The public's hunger for details is an urgent reason to improve NHS data

Published: 14/03/2002, Volume II2, No. 5796 Page 19

At a time of far-reaching change, far-reaching decisions need to be made on sound evidence, which in the NHS's case means data on everything from waiting lists to the outcomes of surgical procedures and a vast tract of other information in between. In the words of the Audit Commission's health strategy director, data is 'a very important foundation for everything the NHS does'.

Acute awareness of the importance of good-quality data goes back at least to the time of the Körner exercise to define the NHS's information needs and provide for them.

Since then, that importance has increased exponentially to the point where arguably, the NHS's very future may depend on it. Unfortunately, the efficiency of NHS data collection has not kept pace. As the Audit Commission will point out tomorrow, great swathes of information are highly questionable. Almost every trust can do something to improve the quality of its data - and needs to.

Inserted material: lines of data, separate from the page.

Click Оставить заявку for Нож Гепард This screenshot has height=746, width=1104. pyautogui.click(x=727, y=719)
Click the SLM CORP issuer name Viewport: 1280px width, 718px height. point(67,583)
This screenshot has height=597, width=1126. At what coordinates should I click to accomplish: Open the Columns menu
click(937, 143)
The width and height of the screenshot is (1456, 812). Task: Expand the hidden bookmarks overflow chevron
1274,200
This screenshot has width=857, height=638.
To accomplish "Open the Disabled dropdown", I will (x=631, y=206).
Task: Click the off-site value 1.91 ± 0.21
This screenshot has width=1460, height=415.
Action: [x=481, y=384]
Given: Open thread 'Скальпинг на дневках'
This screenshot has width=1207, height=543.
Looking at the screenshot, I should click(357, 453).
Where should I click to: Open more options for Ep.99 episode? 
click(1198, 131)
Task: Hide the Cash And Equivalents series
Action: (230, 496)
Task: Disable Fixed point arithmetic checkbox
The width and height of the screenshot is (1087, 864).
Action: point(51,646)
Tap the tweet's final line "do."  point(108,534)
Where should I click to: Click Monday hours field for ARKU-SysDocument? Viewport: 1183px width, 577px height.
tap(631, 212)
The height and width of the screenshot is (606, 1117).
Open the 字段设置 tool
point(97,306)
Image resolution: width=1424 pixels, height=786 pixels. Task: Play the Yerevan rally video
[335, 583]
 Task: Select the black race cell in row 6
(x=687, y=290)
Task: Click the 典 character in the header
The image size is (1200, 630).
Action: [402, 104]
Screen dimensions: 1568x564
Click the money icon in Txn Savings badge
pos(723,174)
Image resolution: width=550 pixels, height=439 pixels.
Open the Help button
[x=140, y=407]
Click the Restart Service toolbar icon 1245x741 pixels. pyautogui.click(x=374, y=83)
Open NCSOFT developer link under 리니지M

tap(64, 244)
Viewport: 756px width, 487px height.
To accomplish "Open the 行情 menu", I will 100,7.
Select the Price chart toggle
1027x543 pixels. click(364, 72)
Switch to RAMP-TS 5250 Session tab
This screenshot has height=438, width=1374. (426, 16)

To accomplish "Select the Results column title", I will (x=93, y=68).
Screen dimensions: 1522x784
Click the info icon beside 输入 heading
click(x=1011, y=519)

Now, an extra dimension underlines the crucial nature of good-quality data: much of it - after mulcting - is fed to the public, where it is devoured with an eager appetite and plays a part in forming perceptions of the service. Error-riddled data tardily delivered is simply no longer acceptable. The NHS today needs to pay heed to the slogan which once hung in Fleet Street newsrooms: make it fast, make it accurate.